Vitamin C also influences immune system modulation, enhances non-heme iron absorption by reducing ferric iron to ferrous iron, participates in hormone and neuropeptide synthesis, and contributes to cardiovascular health through its antioxidant effects. Its role as an epigenetic regulator impacting DNA and histone demethylation is also significant for gene regulation and cell fate. These diverse actions underscore vitamin C's essential role in numerous bodily functions.
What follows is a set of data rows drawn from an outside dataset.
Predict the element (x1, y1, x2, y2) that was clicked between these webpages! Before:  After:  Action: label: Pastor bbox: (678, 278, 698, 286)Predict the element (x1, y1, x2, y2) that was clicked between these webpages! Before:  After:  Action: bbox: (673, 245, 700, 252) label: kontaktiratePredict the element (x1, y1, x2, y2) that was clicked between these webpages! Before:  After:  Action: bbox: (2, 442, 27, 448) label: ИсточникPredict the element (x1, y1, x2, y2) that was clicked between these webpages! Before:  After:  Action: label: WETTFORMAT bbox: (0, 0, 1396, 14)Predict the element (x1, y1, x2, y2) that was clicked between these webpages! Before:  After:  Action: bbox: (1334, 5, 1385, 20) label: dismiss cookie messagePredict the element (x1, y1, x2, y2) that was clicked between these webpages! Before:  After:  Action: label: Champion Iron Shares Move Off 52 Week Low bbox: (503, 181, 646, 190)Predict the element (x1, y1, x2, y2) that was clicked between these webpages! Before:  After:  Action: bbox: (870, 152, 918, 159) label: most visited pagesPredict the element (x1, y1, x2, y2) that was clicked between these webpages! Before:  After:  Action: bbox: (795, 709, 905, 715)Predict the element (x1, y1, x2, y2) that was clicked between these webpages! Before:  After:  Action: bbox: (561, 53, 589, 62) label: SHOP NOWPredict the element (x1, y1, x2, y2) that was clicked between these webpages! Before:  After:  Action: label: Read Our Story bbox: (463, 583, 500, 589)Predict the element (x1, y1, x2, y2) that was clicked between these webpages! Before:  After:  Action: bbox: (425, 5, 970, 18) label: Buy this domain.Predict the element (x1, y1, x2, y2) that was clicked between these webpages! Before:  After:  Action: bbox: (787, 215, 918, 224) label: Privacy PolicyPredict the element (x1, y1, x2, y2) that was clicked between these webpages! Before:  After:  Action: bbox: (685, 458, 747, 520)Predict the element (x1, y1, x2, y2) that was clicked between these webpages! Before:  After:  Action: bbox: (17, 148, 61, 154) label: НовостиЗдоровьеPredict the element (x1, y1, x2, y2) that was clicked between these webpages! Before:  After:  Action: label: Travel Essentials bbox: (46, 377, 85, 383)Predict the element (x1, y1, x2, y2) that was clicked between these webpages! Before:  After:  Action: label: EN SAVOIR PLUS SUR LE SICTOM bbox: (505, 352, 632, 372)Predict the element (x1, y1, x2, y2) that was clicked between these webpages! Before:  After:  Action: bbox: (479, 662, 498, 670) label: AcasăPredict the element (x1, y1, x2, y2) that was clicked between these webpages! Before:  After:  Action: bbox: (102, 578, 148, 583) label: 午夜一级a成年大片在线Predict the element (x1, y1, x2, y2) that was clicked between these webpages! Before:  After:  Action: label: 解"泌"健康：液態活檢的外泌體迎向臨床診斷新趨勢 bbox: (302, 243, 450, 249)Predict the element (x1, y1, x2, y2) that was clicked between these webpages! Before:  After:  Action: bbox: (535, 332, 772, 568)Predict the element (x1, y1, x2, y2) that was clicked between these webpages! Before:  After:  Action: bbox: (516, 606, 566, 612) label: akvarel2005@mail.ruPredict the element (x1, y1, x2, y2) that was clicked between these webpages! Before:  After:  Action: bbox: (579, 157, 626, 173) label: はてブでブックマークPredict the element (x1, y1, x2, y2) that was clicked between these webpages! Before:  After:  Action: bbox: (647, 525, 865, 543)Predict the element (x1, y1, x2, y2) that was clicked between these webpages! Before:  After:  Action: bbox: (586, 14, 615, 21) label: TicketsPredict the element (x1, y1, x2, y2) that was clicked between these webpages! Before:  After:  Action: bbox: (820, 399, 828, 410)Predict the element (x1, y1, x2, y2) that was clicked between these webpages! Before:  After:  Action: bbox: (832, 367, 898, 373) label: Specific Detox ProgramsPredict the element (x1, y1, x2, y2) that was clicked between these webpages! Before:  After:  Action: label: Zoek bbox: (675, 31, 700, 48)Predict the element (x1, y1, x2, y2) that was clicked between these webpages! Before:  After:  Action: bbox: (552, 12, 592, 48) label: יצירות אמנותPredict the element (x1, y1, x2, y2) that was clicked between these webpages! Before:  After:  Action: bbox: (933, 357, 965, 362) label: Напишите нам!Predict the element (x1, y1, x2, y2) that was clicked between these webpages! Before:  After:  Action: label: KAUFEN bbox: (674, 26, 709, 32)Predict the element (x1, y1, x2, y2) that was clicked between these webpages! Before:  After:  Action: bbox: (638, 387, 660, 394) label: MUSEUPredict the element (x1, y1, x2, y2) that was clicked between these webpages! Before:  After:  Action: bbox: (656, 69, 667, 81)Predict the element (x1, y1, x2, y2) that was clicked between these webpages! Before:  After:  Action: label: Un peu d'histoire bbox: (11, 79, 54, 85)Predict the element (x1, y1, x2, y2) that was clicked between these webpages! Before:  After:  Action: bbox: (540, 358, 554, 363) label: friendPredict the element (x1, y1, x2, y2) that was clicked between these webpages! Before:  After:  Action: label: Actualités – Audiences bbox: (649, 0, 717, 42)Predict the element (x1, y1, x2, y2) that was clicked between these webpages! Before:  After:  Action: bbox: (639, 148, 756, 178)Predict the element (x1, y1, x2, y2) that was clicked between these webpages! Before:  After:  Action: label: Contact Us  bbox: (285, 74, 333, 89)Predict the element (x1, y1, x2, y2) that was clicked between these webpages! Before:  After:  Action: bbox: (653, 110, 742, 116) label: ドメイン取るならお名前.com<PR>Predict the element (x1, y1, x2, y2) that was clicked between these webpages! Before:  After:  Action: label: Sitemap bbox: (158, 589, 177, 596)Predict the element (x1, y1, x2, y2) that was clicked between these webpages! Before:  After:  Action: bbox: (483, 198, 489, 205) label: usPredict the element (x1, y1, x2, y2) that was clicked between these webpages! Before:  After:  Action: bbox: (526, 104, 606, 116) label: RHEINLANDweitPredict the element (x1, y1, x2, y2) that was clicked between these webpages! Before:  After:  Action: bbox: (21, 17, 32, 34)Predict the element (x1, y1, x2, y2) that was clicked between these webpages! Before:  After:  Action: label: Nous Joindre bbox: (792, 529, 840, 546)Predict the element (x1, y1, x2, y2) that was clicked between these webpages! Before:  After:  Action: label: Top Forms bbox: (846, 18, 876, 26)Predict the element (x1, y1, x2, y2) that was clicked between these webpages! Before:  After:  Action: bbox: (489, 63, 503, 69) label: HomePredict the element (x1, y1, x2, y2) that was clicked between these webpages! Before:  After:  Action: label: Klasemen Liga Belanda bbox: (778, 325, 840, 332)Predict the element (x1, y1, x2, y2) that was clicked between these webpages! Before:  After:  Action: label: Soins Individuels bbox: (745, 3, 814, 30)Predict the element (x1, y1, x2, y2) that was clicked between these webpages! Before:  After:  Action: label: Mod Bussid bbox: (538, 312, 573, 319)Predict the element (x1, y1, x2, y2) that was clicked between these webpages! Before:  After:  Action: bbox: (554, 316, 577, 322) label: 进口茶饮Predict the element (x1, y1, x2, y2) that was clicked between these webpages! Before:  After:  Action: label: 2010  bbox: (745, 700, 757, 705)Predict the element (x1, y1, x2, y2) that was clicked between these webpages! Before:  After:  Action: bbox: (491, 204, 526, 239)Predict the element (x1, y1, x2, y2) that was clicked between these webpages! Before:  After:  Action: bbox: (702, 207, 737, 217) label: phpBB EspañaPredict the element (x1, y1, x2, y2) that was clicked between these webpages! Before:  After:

Frequently Asked Questions

Vitamin C protects the body by readily donating electrons to neutralize harmful molecules called free radicals and reactive oxygen species (ROS), preventing them from damaging lipids, proteins, and DNA within cells.

Vitamin C is an essential cofactor for enzymes called prolyl and lysyl hydroxylases. These enzymes hydroxylate proline and lysine residues, a step necessary for procollagen to form the stable triple-helix structure of mature collagen.

Scientific evidence suggests that regular, consistent vitamin C intake may slightly reduce the duration or severity of a cold, but taking a large dose after symptoms begin has limited benefits.

Severe vitamin C deficiency leads to scurvy, characterized by symptoms like bleeding gums, easy bruising, poor wound healing, and impaired immune function, primarily due to defective collagen synthesis.

Vitamin C (ascorbic acid) is transported into cells through active transport using sodium-dependent vitamin C transporters (SVCTs). Its oxidized form, DHA, can also enter via facilitated glucose transporters (GLUTs) and is then recycled.

At very high pharmacological concentrations, vitamin C can interact with transition metal ions like iron and copper to generate reactive oxygen species, acting as a pro-oxidant. This effect is being studied for its potential to selectively kill cancer cells.

Yes, vitamin C significantly enhances the absorption of non-heme iron (from plant-based foods) by reducing the iron to a more readily absorbable form in the intestine.